The dimensions of syntactic complexity, vocabulary, and connectivity did not show such clear patterns of relationships. With a few exceptions, correlations between the indicators of each dimension were in the low range and usually nonsignificant. Syntactic complexity measures were, as a rule, not significantly correlated with each other in either language, throughout the study. The measures of the vocabulary dimension were mostly unrelated at T1 (Supplemental Table 1), with the exception of content-word length, which was negatively associated with the proportion of adjectives and adverbs in English; in Spanish, lexical diversity was positively associated with lexical density.
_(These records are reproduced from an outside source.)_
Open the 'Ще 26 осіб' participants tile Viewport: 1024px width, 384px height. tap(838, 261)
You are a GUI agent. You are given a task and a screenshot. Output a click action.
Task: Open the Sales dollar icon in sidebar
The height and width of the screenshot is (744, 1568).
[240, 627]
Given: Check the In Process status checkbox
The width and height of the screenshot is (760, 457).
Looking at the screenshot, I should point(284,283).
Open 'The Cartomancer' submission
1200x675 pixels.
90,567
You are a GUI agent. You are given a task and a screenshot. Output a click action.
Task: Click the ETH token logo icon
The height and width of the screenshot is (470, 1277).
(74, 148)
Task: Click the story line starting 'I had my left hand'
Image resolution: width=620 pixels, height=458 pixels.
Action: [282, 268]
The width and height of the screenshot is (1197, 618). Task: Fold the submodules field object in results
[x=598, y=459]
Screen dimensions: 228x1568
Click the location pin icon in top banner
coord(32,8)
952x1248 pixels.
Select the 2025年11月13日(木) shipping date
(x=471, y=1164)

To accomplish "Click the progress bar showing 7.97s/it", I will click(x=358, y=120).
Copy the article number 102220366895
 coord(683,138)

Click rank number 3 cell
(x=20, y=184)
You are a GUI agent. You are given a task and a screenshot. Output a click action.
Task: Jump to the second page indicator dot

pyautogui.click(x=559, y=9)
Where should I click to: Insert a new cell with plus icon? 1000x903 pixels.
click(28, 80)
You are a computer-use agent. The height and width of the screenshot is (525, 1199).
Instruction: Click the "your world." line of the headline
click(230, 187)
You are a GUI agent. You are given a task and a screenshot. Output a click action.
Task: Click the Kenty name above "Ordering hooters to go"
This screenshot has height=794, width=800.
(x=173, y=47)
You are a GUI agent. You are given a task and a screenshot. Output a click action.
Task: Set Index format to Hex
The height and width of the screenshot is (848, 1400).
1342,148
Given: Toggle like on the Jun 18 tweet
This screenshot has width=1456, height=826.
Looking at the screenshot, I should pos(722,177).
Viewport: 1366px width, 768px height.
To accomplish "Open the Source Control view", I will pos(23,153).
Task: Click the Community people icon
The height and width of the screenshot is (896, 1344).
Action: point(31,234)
This pattern was also observed at T3, but not at T2. At T2 and T3, however, both language groups showed moderate correlations between the proportion of adjectives and adverbs and lexical density (Supplemental Tables 1 and 2). It is not surprising that these two measures were related, given that the adjectives and adverbs measure is a more refined count of lexical density (which includes the percentage of adjectives and adverbs, as well as of nouns and lexical verbs). Of interest was the consistently strong negative correlation between lexical diversity and productivity measures—number of words and number of letters. This may suggest that lexical diversity is more sensitive to text length rather than tapping aspects of written vocabulary richness (see Malvern et al., 2004).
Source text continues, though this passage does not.